Richard Lynch (February 12, 1940 – June 19, 2012) was an American actor best known for portraying villains in films and television.

His film credits included The Sword and the Sorcerer, Invasion USA, The Seven-Ups, Scarecrow, Little Nikita, Bad Dreams, God Told Me To, and Halloween. He appeared in science fiction productions, including Battlestar Galactica (as Wolfe) and its sequel series Galactica 1980 (as Commander Xaviar). He also appeared in such shows as Starsky and Hutch, Baretta, T. J. Hooker, Blue Thunder, Airwolf, The A-Team, Charmed, Vega$, Murder She Wrote, and Star Trek: The Next Generation.

Early life and career
Richard Hugh Lynch was born on February 12, 1940 (sometimes incorrectly cited as 1936) in Brooklyn, New York City to Catholic parents of Irish descent. Richard Lynch served in the United States Marine Corps for four years. His younger brother is actor Barry Lynch. 

Lynch's distinct scarred appearance made him a popular nemesis, and he can be seen in more than 160 film and television performances. The scars came from a 1967 incident in New York's Central Park in which, under the influence of drugs, he set himself on fire, burning more than 70% of his body. He spent a year in recovery, gave up drug use and ultimately began training at The Actors Studio and at the HB Studio. In 1970, he co-starred with Robert De Niro, Sally Kirkland and Diane Ladd in the short-lived off-Broadway play One Night Stands of a Noisy Passenger, written by Shelley Winters. He often played a villain in features, including Scarecrow, which marked his film debut, The Seven-Ups, Bad Dreams, The Sword and the Sorcerer, and Little Nikita.

In 1982, Lynch won a Saturn Award for Best Supporting Actor for his performance as the evil King Cromwell in The Sword and the Sorcerer. Although Richard Lynch is best known for playing villains, he was cast as the president of the United States in the 2007 film Mil Mascaras vs. the Aztec Mummy. Lynch starred alongside Judson Scott in the 1982 short-lived science fiction TV series The Phoenix.
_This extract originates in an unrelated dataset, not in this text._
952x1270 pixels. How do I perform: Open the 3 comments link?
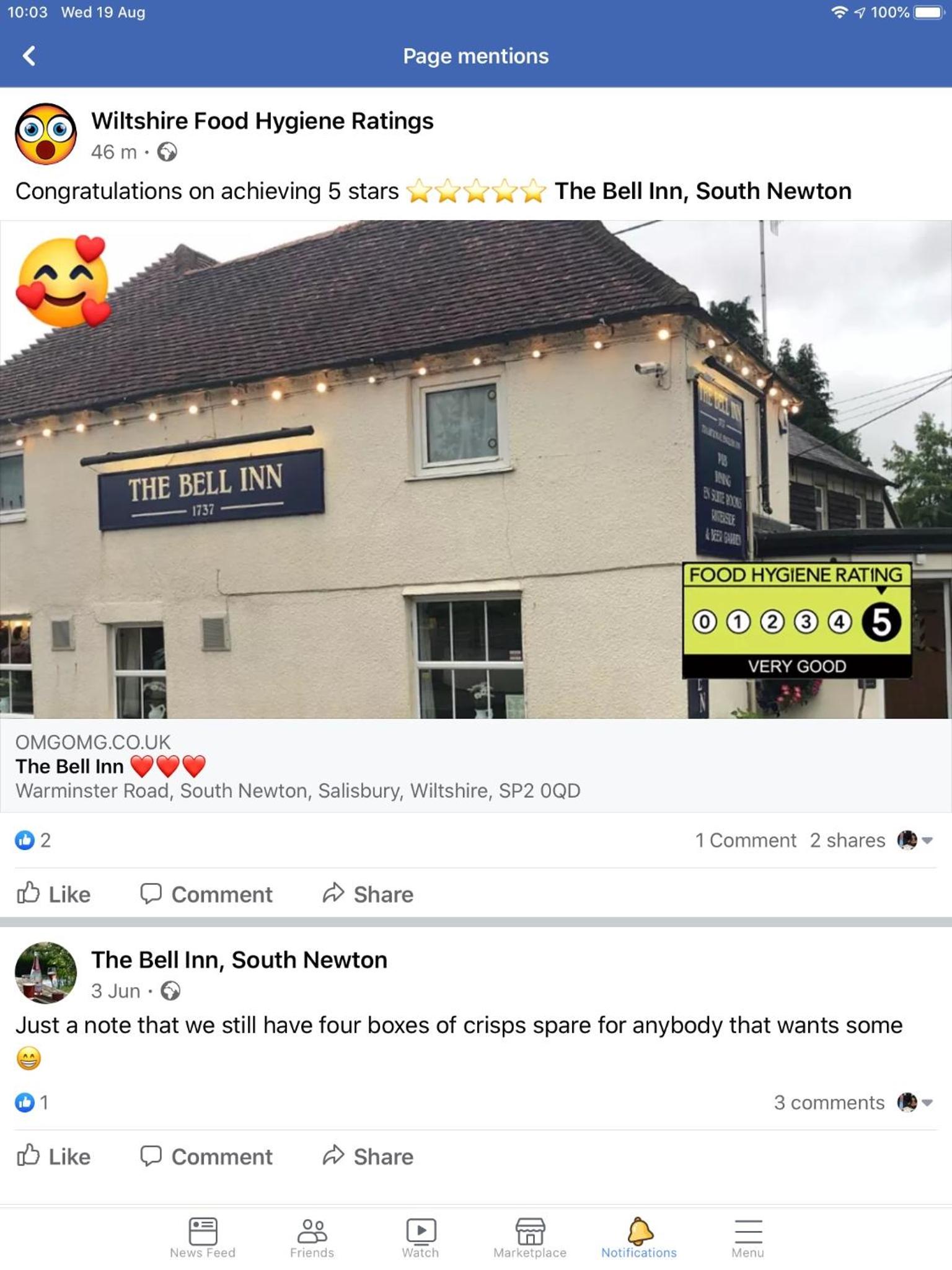pos(829,1102)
In addition to acting, Lynch was a musician, and he played the saxophone, guitar, piano, and flute. He held Irish citizenship through his Irish-born parents and was a frequent visitor to Ireland. He starred together with brother Barry in the films Nightforce and Total Force. Lynch's wife Lily starred with him in the film Breaking the Silence (1998) and son Christopher Lynch appeared with him in the science fiction film Trancers II. In 1977, Richard Lynch shared the stage with actor Al Pacino, a close friend, in the Broadway play The Basic Training of Pavlo Hummel. Lynch played a Vietnam veteran who used a wheelchair, and was nominated for a Tony in 1977.

Through the years, Lynch worked with friend and colleague Don Calfa in the films Necronomicon (1993), Toughguy (1995), Corpses Are Forever (2003), and Lewisburg (2009).

Later life and death
Lynch married twice — once to Béatrix Lynch (their son Christopher died in 2005 from pneumonia), and later to Lily Lynch.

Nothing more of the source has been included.